(Stored data)
○ ○ ○ ○

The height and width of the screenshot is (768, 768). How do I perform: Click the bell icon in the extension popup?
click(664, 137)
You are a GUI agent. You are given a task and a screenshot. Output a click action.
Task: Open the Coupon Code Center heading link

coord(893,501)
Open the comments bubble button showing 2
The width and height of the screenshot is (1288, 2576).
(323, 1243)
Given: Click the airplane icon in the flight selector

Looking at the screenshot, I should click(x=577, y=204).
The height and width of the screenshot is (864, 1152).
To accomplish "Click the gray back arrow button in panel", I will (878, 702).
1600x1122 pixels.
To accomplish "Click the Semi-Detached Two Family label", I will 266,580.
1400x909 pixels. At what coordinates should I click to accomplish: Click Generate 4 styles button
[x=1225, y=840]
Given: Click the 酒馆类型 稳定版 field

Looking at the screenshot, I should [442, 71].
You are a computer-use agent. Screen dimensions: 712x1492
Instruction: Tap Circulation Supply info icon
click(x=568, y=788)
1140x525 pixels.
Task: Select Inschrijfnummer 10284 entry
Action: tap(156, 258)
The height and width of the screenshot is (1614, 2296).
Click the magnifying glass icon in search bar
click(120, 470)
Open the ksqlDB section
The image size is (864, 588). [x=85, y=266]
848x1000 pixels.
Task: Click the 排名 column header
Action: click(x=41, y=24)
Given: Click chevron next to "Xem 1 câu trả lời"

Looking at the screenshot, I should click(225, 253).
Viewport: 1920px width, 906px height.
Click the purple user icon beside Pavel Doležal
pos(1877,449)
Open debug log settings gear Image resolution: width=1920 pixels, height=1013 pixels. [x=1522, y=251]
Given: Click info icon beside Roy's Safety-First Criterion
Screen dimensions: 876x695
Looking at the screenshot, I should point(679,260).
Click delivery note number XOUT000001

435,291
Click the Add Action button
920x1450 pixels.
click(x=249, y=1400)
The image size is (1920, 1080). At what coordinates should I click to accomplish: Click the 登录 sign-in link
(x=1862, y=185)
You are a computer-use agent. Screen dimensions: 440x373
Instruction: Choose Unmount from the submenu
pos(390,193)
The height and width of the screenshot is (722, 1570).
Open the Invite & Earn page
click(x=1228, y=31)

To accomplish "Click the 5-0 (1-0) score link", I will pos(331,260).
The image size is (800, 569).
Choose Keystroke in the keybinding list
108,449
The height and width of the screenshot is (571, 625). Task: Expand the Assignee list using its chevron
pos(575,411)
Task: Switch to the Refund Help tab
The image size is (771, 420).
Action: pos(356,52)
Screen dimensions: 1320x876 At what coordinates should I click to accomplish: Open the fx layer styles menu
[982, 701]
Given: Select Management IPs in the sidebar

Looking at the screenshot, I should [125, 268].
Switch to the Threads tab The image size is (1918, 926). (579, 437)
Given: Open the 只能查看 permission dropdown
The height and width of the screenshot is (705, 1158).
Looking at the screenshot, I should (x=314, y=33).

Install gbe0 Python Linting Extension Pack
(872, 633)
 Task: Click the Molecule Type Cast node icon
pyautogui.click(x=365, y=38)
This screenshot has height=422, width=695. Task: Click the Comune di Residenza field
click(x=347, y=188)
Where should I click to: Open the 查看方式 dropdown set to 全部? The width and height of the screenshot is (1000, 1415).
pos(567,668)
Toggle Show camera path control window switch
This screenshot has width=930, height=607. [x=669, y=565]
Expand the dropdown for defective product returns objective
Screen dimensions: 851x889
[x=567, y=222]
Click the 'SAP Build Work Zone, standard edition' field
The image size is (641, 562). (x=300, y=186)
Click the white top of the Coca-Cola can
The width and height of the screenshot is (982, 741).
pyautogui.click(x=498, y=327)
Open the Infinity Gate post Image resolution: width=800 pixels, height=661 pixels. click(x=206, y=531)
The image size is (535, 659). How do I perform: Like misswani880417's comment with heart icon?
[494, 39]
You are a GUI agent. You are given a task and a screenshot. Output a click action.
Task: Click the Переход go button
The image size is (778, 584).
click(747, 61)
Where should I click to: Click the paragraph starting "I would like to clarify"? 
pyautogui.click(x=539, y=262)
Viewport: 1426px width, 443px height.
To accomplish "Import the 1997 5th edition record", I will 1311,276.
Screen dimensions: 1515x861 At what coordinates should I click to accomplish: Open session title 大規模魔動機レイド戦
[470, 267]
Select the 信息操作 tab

○ ○ ○ ○

Print all of the entries exactly as they appear.

The height and width of the screenshot is (768, 768). How do I perform: Click the bell icon in the extension popup?
click(664, 137)
You are a GUI agent. You are given a task and a screenshot. Output a click action.
Task: Open the Coupon Code Center heading link

coord(893,501)
Open the comments bubble button showing 2
The width and height of the screenshot is (1288, 2576).
(323, 1243)
Given: Click the airplane icon in the flight selector

Looking at the screenshot, I should click(x=577, y=204).
The height and width of the screenshot is (864, 1152).
To accomplish "Click the gray back arrow button in panel", I will (878, 702).
1600x1122 pixels.
To accomplish "Click the Semi-Detached Two Family label", I will 266,580.
1400x909 pixels. At what coordinates should I click to accomplish: Click Generate 4 styles button
[x=1225, y=840]
Given: Click the 酒馆类型 稳定版 field

Looking at the screenshot, I should [442, 71].
You are a computer-use agent. Screen dimensions: 712x1492
Instruction: Tap Circulation Supply info icon
click(x=568, y=788)
1140x525 pixels.
Task: Select Inschrijfnummer 10284 entry
Action: tap(156, 258)
The height and width of the screenshot is (1614, 2296).
Click the magnifying glass icon in search bar
click(120, 470)
Open the ksqlDB section
The image size is (864, 588). [x=85, y=266]
848x1000 pixels.
Task: Click the 排名 column header
Action: click(x=41, y=24)
Given: Click chevron next to "Xem 1 câu trả lời"

Looking at the screenshot, I should click(225, 253).
Viewport: 1920px width, 906px height.
Click the purple user icon beside Pavel Doležal
pos(1877,449)
Open debug log settings gear Image resolution: width=1920 pixels, height=1013 pixels. [x=1522, y=251]
Given: Click info icon beside Roy's Safety-First Criterion
Screen dimensions: 876x695
Looking at the screenshot, I should point(679,260).
Click delivery note number XOUT000001

435,291
Click the Add Action button
920x1450 pixels.
click(x=249, y=1400)
The image size is (1920, 1080). At what coordinates should I click to accomplish: Click the 登录 sign-in link
(x=1862, y=185)
You are a computer-use agent. Screen dimensions: 440x373
Instruction: Choose Unmount from the submenu
pos(390,193)
The height and width of the screenshot is (722, 1570).
Open the Invite & Earn page
click(x=1228, y=31)

To accomplish "Click the 5-0 (1-0) score link", I will pos(331,260).
The image size is (800, 569).
Choose Keystroke in the keybinding list
108,449
The height and width of the screenshot is (571, 625). Task: Expand the Assignee list using its chevron
pos(575,411)
Task: Switch to the Refund Help tab
The image size is (771, 420).
Action: pos(356,52)
Screen dimensions: 1320x876 At what coordinates should I click to accomplish: Open the fx layer styles menu
[982, 701]
Given: Select Management IPs in the sidebar

Looking at the screenshot, I should [125, 268].
Switch to the Threads tab The image size is (1918, 926). (579, 437)
Given: Open the 只能查看 permission dropdown
The height and width of the screenshot is (705, 1158).
Looking at the screenshot, I should (x=314, y=33).

Install gbe0 Python Linting Extension Pack
(872, 633)
 Task: Click the Molecule Type Cast node icon
pyautogui.click(x=365, y=38)
This screenshot has height=422, width=695. Task: Click the Comune di Residenza field
click(x=347, y=188)
Where should I click to: Open the 查看方式 dropdown set to 全部? The width and height of the screenshot is (1000, 1415).
pos(567,668)
Toggle Show camera path control window switch
This screenshot has width=930, height=607. [x=669, y=565]
Expand the dropdown for defective product returns objective
Screen dimensions: 851x889
[x=567, y=222]
Click the 'SAP Build Work Zone, standard edition' field
The image size is (641, 562). (x=300, y=186)
Click the white top of the Coca-Cola can
The width and height of the screenshot is (982, 741).
pyautogui.click(x=498, y=327)
Open the Infinity Gate post Image resolution: width=800 pixels, height=661 pixels. click(x=206, y=531)
The image size is (535, 659). How do I perform: Like misswani880417's comment with heart icon?
[494, 39]
You are a GUI agent. You are given a task and a screenshot. Output a click action.
Task: Click the Переход go button
The image size is (778, 584).
click(747, 61)
Where should I click to: Click the paragraph starting "I would like to clarify"? 
pyautogui.click(x=539, y=262)
Viewport: 1426px width, 443px height.
To accomplish "Import the 1997 5th edition record", I will 1311,276.
Screen dimensions: 1515x861 At what coordinates should I click to accomplish: Open session title 大規模魔動機レイド戦
[470, 267]
Select the 信息操作 tab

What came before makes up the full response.